Michael Meyer: Please explain the guidelines your team has developed for water reuse.

Gyan Chhipi-Shrestha: Globally, no standard water quality guidelines exist for reclaimed water use. Indeed, the development of a practical guideline is complex.

Despite the Canadian federal government’s long-term goal to develop guidelines for many water reuse applications, guidelines have only been prescribed for reclaimed water use in toilet and urinal flushing in Canada. At the provincial level, British Columbia has promulgated guidelines for wide applications of reclaimed water, but only at broad class levels. Our team has investigated and then proposed suggested guideline values for microbial quality of reclaimed water in various non-potable urban reuses. The guidelines are based on probable risk. The non-potable water uses considered are lawn irrigation, public park irrigation, golf course irrigation, agricultural irrigation, vehicle washing, laundry machines, firefighting and non-potable urban uses.
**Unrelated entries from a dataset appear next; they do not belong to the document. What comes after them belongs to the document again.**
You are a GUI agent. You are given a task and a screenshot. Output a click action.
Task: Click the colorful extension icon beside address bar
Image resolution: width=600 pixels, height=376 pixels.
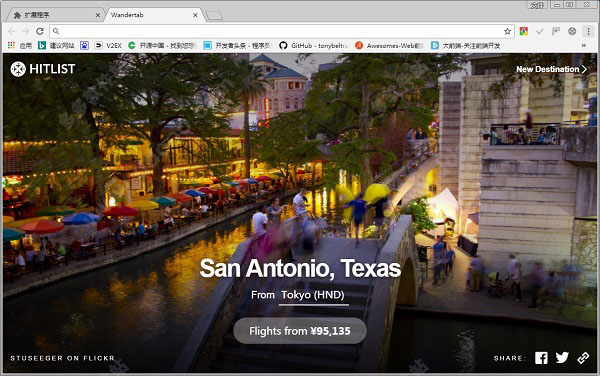(x=524, y=31)
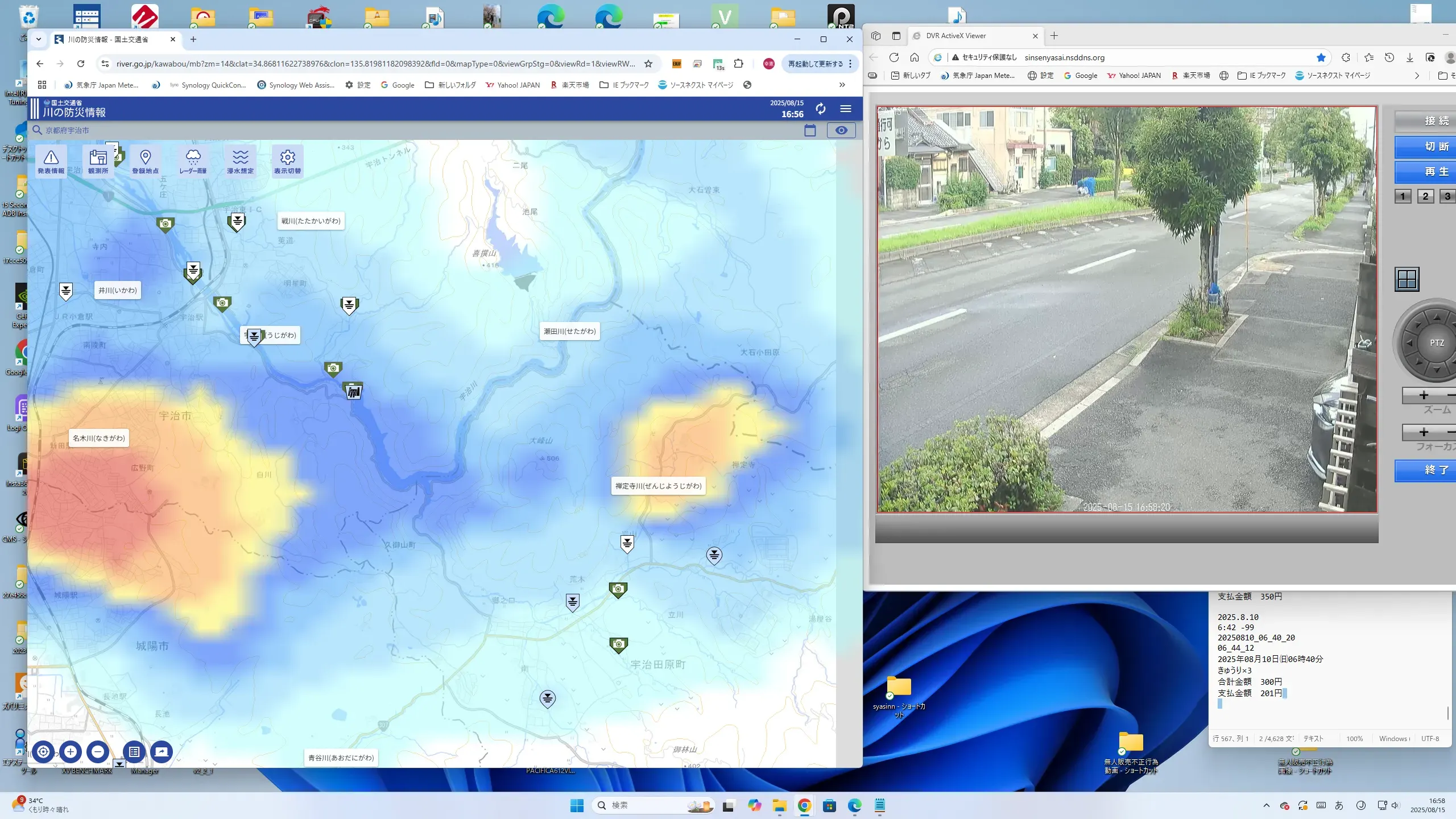Viewport: 1456px width, 819px height.
Task: Select camera channel 2 button
Action: click(x=1425, y=196)
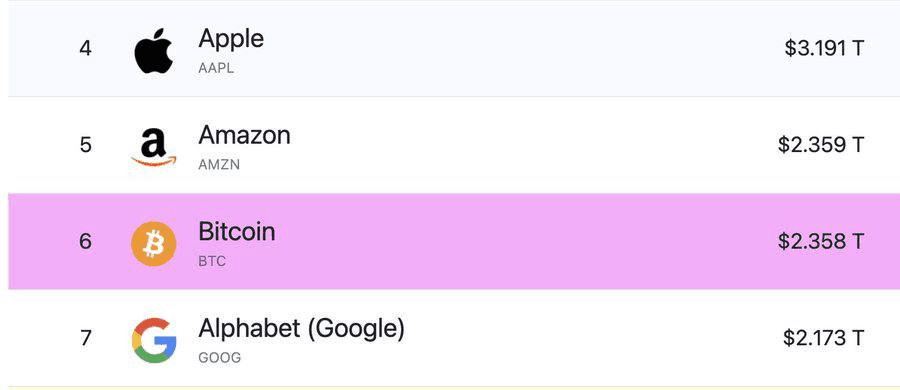Click rank number 7 in the list

[x=86, y=338]
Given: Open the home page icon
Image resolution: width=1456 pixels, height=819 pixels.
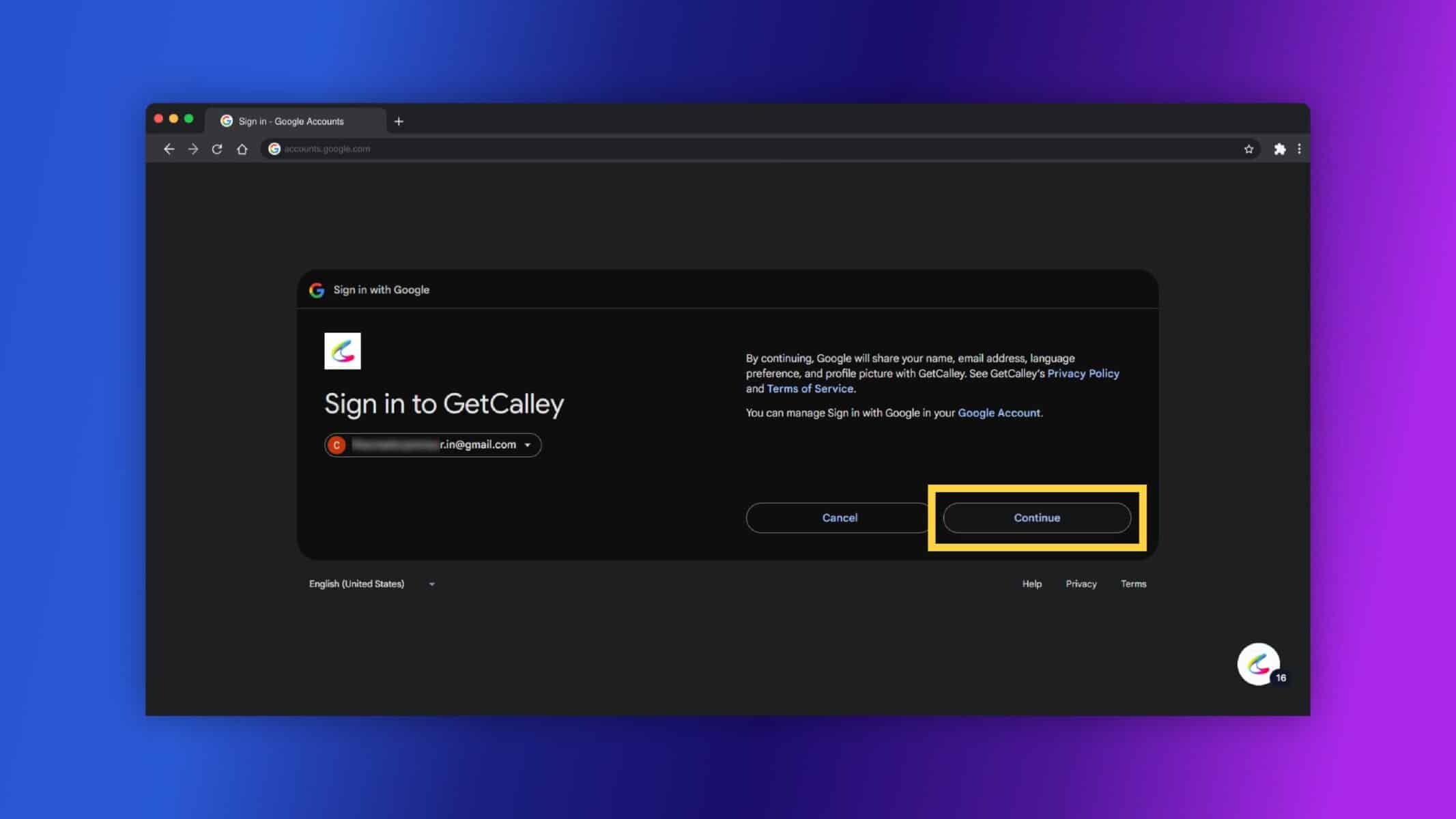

The health risk was estimated by using quantitative microbial risk assessment technique, a common method. The proposed guidelines values are based on the indicator organism E. coli.

The guideline values were successfully applied to three wastewater treatment effluents in the Okanagan Valley in British Columbia. The health risks associated with other bacterial pathogens (Campylobacter jejuni and Salmonella spp.), virus (adenovirus, norovirus and rotavirus) and protozoa (Cryptosporidium parvum and Giardia spp.) were also estimated. The estimated risks indicate the effectiveness of the E. coli-based water quality guideline values. The ultimate guideline values are proposed and implemented by regulatory bodies in a country. These proposed guideline values would support the federal government in developing guidelines on reclaimed water quality for urban applications besides toilet and urinal flushing. The Canadian federal government already has implemented the guideline values for toilet and urinal flushing.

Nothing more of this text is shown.